== TEKS YANG DIBERIKAN ==
═══
DENPASAR, BALIPOST.com – Beberapa hari belakangan ini masyarakat mengeluhkan panasnya suhu udara di siang hari. Suasana terik ini umumnya disebabkan oleh suhu udara yang tinggi dan disertai oleh kelembapan udara yang rendah, terutama terjadi pada kondisi langit cerah dan kurangnya awan, sehingga pancaran sinar matahari langsung lebih banyak diteruskan ke permukaan bumi.
Deputi Bidang Klimatologi BMKG Pusat Herizal menjelaskan, berkurangnya tutupan awan terutama di wilayah Indonesia bagian selatan pada bulan-bulan ini disebabkan wilayah ini tengah berada pada masa transisi dari musim hujan menuju musim kemarau, seiring dengan pergerakan semu matahari dari posisi di atas khatulistiwa menuju belahan bumi utara. Transisi musim itu ditandai oleh mulai berembusnya angin timuran dari Benua Australia (monsun Australia) terutama di wilayah bagian selatan Indonesia.
═══
== DATA YANG DITAMPILKAN ==
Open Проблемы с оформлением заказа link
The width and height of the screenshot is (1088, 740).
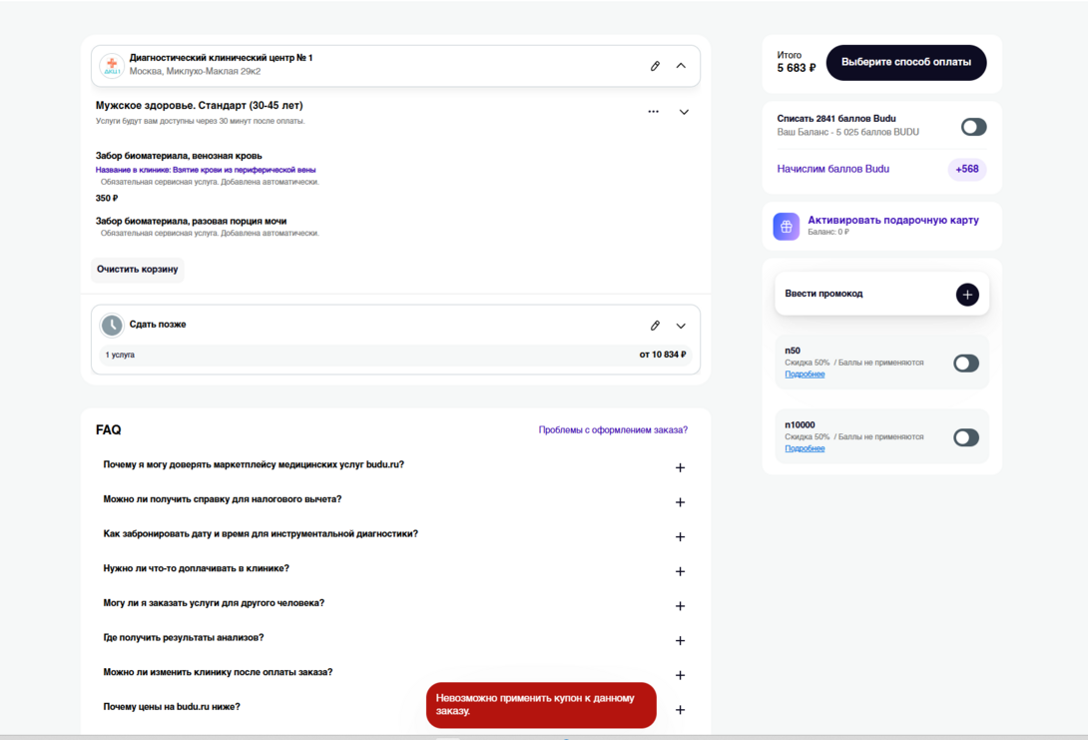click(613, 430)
═══
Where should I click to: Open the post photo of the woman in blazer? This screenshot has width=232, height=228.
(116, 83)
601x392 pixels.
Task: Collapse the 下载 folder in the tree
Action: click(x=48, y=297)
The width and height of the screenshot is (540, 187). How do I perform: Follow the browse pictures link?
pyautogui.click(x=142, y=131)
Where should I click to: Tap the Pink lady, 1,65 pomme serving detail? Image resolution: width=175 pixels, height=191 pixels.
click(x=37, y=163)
═══
== SOAL ==
Tuliskan kembali bagian teks tentang suhu udara panas dari "DENPASAR, BALIPOST.com –" sampai "ke permukaan bumi." tanpa mengubah satu kata pun.

== JAWABAN TERTULIS ==
DENPASAR, BALIPOST.com – Beberapa hari belakangan ini masyarakat mengeluhkan panasnya suhu udara di siang hari. Suasana terik ini umumnya disebabkan oleh suhu udara yang tinggi dan disertai oleh kelembapan udara yang rendah, terutama terjadi pada kondisi langit cerah dan kurangnya awan, sehingga pancaran sinar matahari langsung lebih banyak diteruskan ke permukaan bumi.